#### [TASK REQUIREMENTS]
Using "computer" as the search string, find the matching lines below and copy them.

(MATERIAL PROVIDED begins)

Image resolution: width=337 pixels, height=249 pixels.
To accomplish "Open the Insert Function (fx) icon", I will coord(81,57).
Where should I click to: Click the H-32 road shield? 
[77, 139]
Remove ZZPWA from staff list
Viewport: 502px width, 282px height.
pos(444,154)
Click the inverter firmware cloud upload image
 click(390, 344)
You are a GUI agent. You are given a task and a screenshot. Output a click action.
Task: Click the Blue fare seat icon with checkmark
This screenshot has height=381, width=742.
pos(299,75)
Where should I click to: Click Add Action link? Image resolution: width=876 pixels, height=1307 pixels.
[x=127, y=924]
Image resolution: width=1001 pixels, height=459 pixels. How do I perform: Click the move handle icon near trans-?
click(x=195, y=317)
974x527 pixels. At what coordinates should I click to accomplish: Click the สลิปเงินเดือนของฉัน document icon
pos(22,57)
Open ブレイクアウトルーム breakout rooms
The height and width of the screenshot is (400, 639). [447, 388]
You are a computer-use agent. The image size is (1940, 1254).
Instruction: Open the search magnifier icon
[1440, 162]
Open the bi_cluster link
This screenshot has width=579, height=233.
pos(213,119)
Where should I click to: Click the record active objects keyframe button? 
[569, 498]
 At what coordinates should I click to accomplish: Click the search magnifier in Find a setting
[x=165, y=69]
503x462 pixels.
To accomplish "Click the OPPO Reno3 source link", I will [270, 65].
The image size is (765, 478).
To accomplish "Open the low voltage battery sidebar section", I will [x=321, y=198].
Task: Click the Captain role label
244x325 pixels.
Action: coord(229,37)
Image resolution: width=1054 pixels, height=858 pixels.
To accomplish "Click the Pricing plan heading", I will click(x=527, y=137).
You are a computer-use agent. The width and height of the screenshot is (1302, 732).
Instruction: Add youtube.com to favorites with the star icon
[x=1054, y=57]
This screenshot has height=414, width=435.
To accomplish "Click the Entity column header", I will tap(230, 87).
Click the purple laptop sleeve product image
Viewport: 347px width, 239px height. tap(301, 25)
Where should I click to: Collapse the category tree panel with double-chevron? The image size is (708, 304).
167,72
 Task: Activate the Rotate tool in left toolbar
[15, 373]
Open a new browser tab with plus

(MATERIAL PROVIDED ends)

#### [RESULT]
You are a computer-use agent. The image size is (1940, 1254).
You are a computer-use agent. The width and height of the screenshot is (1302, 732).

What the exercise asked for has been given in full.